**Exercise details**:
Pick out every line in the records below that contains the string "image". Case counts.

--- Start of Excerpted data ---

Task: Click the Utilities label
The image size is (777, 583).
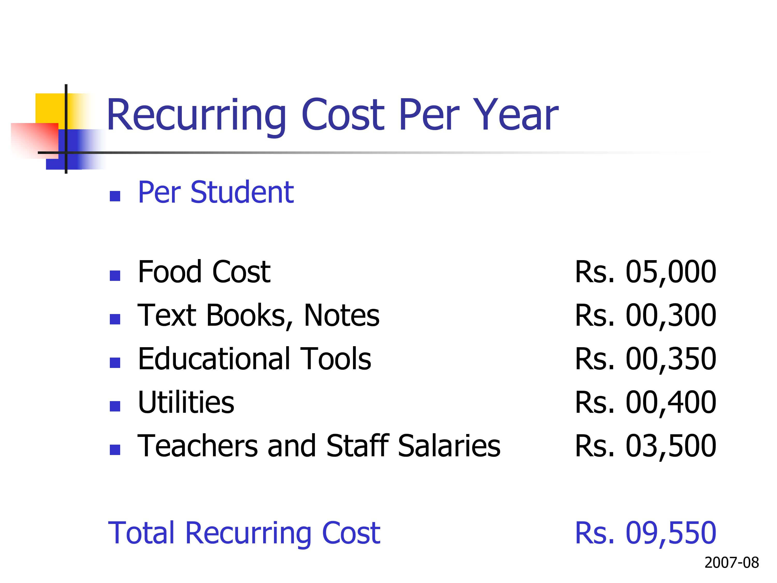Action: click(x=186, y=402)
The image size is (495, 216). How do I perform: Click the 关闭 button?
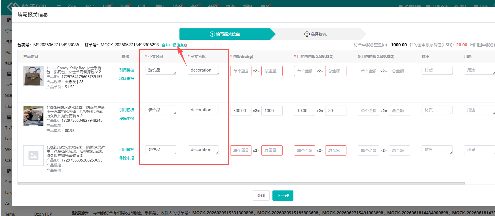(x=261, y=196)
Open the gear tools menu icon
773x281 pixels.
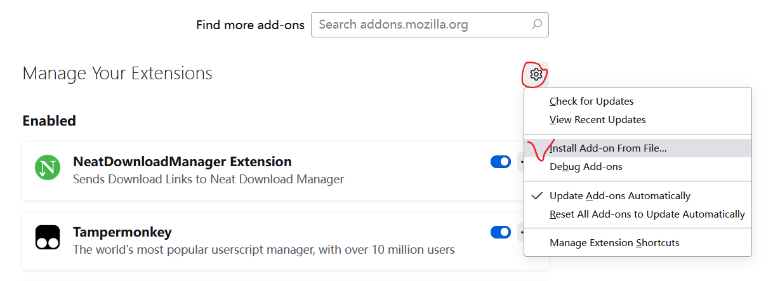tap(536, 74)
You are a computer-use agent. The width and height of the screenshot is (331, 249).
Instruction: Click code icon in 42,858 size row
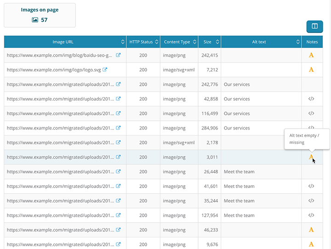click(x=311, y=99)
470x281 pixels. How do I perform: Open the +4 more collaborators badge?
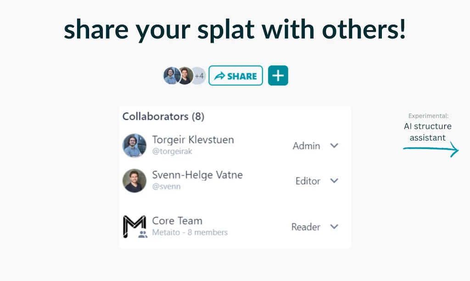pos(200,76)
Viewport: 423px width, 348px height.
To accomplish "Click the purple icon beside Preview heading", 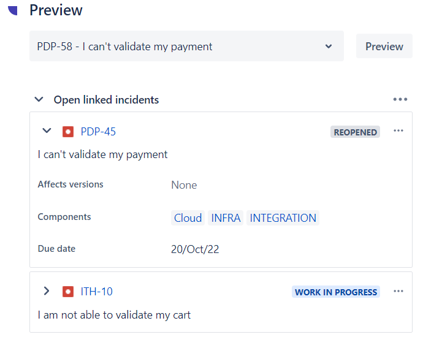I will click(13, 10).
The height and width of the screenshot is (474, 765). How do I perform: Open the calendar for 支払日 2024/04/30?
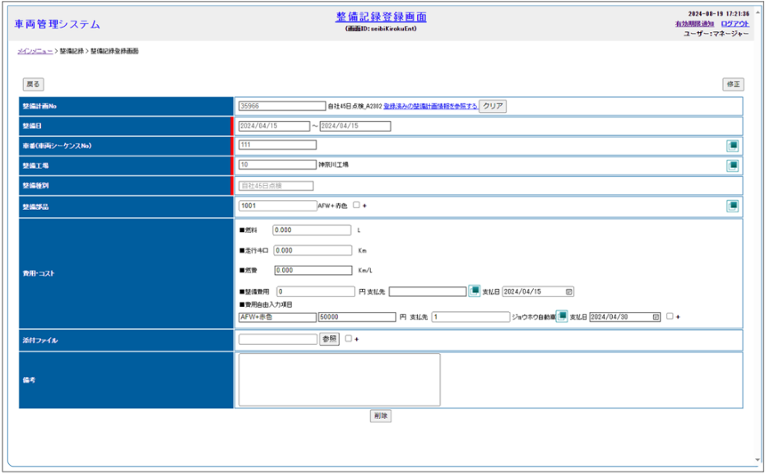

--- End of Excerpted data ---

**Correct output**:
The image size is (777, 583).
The image size is (495, 216). How do I perform: Click the 关闭 button?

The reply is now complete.